En seulement deux ans, l’entreprise Artyfêtes Factory, spécialisée dans les articles de fête, a réussi à presque doubler son chiffre d’affaires, passant de 8 à 15 millions d’euros entre 2021 et 2023. Son effectif est aussi passé de 24 à 34 salariés sur la même période. Pour être en capacité de répondre à la demande croissante des clients, l’entreprise a construit un nouveau bâtiment plus grand à Verson. Un investissement de 7,5 millions d’euros financés à la fois par fonds propres (2 millions d’euros), par prêts bancaires, et une aide de Caen la Mer et la Région Normandie.
Management de transition
Pour mieux structurer son hypercroissance, l’entreprise a fait appel au Cabinet parisien Delville Management, spécialisé dans le management de transition. Pour les co-gérantes, Anne-Sophie Rouillé et sa mère, Annie Rouillé, cet accompagnement était devenu nécessaire. "Je ne savais plus par où commencer, on courait d’un bout à l’autre de l’entreprise. Les employés étaient tous à 200 %, travaillant sans relâche pour répondre à la demande croissante. Le manager de transition nous a permis de prendre de la hauteur et de voir ce qui manquait dans notre organisation interne. Il a pris en charge les fonctions de directeur général et directeur commercial et nous a accompagnés pendant neuf mois", explique Annie Rouillé, qui a créé l’entreprise. Une dizaine de personnes ont ainsi été recrutées dans l’entreprise, notamment à des postes stratégiques tels que chef de produit, et directeur commercial. "Ils nous ont aidés à mettre en place des processus plus clairs, créer des tableaux de bord analytiques pour une meilleure visibilité des performances et organiser des réunions commerciales hebdomadaires."
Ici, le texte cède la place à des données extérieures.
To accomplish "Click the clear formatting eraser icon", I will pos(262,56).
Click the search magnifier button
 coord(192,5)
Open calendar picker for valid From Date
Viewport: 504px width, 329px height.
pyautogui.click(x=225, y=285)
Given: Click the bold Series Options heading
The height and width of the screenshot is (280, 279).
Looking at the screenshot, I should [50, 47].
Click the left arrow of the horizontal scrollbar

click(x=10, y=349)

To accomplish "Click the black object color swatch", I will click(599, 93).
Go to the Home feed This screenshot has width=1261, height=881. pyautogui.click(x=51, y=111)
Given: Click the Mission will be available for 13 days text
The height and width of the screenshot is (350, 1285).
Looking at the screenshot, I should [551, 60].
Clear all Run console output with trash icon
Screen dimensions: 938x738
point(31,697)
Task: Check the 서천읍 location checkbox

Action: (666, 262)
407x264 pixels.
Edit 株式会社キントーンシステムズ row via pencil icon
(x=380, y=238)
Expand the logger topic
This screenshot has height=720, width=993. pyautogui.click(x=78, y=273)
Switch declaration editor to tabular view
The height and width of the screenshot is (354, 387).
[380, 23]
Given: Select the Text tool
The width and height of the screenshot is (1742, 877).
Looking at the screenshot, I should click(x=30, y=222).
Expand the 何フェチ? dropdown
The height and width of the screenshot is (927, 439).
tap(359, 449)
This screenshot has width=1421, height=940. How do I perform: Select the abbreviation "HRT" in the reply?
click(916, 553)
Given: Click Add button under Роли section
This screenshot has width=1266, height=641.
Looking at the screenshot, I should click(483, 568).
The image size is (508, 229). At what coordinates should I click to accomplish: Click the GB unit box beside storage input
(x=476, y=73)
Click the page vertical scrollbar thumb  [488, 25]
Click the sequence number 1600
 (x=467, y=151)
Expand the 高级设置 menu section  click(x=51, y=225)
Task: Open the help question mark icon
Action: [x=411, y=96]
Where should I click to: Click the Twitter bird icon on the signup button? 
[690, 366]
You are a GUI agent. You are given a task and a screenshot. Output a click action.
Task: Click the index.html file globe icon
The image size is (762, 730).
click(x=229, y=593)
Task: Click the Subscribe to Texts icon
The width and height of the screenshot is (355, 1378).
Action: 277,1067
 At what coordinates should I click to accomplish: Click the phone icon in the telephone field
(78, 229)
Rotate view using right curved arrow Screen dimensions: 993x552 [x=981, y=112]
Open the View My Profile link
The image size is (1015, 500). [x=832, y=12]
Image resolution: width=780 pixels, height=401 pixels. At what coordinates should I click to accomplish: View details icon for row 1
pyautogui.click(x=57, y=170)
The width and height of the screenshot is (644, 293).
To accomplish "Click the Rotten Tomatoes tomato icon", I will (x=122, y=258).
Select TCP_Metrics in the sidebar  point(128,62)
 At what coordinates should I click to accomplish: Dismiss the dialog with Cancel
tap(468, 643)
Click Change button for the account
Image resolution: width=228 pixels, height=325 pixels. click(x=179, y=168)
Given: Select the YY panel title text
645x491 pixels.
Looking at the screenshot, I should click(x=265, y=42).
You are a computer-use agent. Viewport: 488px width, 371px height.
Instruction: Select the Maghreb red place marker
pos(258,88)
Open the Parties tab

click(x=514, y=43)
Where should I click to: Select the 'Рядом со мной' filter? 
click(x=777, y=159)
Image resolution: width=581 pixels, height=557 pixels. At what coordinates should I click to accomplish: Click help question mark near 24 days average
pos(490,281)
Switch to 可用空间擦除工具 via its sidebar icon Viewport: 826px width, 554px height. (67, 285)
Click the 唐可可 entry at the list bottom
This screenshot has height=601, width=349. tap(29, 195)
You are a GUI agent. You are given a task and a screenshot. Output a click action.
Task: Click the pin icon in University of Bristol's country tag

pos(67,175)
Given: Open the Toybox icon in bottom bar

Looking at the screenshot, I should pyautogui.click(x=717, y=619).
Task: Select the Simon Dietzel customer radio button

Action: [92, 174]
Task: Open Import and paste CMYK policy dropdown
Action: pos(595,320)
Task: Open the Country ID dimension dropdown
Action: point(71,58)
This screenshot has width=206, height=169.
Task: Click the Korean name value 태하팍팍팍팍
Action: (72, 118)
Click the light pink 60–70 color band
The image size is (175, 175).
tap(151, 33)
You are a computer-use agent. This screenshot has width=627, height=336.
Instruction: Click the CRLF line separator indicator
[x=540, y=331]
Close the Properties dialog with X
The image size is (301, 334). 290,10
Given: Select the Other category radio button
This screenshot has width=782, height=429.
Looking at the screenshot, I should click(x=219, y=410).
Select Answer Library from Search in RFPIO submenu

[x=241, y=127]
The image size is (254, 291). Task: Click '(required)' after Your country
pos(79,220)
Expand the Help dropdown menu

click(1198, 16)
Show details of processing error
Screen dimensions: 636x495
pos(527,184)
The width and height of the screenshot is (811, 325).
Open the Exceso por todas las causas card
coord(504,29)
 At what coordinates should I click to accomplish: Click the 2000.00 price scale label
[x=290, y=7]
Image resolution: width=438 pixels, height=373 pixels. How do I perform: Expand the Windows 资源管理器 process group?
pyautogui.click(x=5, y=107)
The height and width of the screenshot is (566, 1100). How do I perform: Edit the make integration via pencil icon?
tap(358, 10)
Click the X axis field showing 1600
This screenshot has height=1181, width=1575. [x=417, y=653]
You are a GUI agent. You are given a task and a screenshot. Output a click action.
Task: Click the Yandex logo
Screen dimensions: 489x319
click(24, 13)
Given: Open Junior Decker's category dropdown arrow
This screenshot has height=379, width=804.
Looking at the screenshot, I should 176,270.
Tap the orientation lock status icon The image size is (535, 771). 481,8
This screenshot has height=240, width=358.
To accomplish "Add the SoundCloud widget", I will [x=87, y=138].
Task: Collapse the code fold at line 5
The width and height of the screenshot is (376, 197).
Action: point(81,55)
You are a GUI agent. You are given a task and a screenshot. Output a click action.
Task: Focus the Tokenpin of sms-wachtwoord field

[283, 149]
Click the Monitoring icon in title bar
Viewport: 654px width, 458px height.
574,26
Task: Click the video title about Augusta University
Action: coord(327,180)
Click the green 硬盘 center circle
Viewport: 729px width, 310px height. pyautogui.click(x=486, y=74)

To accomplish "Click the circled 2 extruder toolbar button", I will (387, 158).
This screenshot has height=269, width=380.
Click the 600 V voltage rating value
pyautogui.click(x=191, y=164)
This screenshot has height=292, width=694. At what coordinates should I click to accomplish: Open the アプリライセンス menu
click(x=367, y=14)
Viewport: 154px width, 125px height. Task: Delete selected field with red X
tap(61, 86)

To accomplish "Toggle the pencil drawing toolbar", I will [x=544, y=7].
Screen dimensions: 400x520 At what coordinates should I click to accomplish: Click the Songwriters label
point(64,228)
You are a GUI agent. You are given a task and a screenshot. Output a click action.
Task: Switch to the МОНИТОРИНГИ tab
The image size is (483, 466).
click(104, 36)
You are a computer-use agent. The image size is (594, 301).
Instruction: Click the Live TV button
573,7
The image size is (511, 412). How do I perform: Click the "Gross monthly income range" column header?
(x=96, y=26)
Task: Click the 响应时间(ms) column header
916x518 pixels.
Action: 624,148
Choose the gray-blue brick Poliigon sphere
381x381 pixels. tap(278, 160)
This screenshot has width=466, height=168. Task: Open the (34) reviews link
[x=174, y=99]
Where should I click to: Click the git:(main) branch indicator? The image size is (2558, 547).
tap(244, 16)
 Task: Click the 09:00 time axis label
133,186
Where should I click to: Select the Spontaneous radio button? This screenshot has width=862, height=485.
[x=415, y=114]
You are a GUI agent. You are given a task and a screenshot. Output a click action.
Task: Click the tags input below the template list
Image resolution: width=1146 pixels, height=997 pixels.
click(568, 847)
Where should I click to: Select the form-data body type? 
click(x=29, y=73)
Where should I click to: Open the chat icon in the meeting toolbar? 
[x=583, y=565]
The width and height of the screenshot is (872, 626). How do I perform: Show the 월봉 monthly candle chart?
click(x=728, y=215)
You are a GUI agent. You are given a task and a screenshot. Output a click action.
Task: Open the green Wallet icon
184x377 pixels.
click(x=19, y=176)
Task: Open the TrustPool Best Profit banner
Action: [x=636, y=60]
Transformation des prospects en clients
"Le cabinet a aussi analysé le taux de transformation des prospects en clients, ce qui nous a permis d’identifier les points faibles de notre argumentaire commercial", reprend Annie Rouillé. L’accompagnement a également consisté à suivre le nombre de nuits passées par les commerciaux sur la route, révélant que certains restaient trop souvent près de chez eux, ce qui limitait leur capacité à développer de nouveaux clients. "Grâce à ces analyses, nous avons pu réajuster nos stratégies et améliorer notre efficacité commerciale", assure la dirigeante.
Une capacité de stockage de 6 000 palettes
Outre les nouveaux défis organisationnels à relever, cette expansion a mis en évidence une capacité de stockage insuffisante pour l’entreprise. "Nos bureaux et notre surface logistique étaient devenus beaucoup trop petits. Nous étions six ou sept par bureaux, cela n’était plus tenable pour travailler efficacement", confirme Anne-Sophie Rouillé, directrice artistique, cogérante de l’entreprise. Le nouveau bâtiment affiche une surface de 7 550 m², dont 6 000 m2 de stockage, 500 m2 de bureaux et 550 m2 de showroom. "Aujourd’hui, nous pouvons stocker 6 000 palettes, alors que nous étions limités à 600 auparavant et nous étions obligés de stocker des palettes chez des prestataires logistiques extérieurs. Tout est rapatrié sur le site de Verson à présent", précise-t-elle encore.
De commerçant à créateur et importateur
L’aventure d’Artyfêtes a démarré en 1986 lorsqu’Annie et Thierry Rouillé, ouvrent à Caen, une petite boutique de 50 m² de location de déguisements et de vente de cotillons, farces et attrapes et accessoires festifs pour les particuliers. L’activité prend vite de l’importance et en 1991, les dirigeants choisissent de devenir grossistes. La société devient Artifêtes Diffusion pour ne plus distribuer qu’aux professionnels. En 1999, la société franchit une nouvelle étape de son développement avec l’importation de son premier container de cotillons en provenance d’Asie. Devant le succès de cette première importation, l’entreprise passe de grossiste à importateur. En 2012, l’aventure familiale prend un nouveau tournant avec l’arrivée dans la société des deux filles de la famille, Angélique et Anne Sophie. En 2014, Artifêtes Diffusion crée sa propre marque "Artyfetes Factory". "Les collections sont créées et imaginées en interne, dans nos locaux, et sont fabriquées chez nos fournisseurs en Asie". L’entreprise compte à présent plus de 7 000 références et parmi ses principaux clients, Truffaut, Cultura, Jour de Fête, Centrakor, BHV au Marais…
L’entreprise ambitionne de se développer à l’export qui ne s’élève aujourd’hui qu’à 10 % du chiffre d’affaires, principalement en Belgique et Luxembourg. "L’idéal serait de le doubler et de s’élargir à d’autres pays. Nous allons engager un véritable travail de fond sur le sujet", avance Anne-Sophie Rouillé.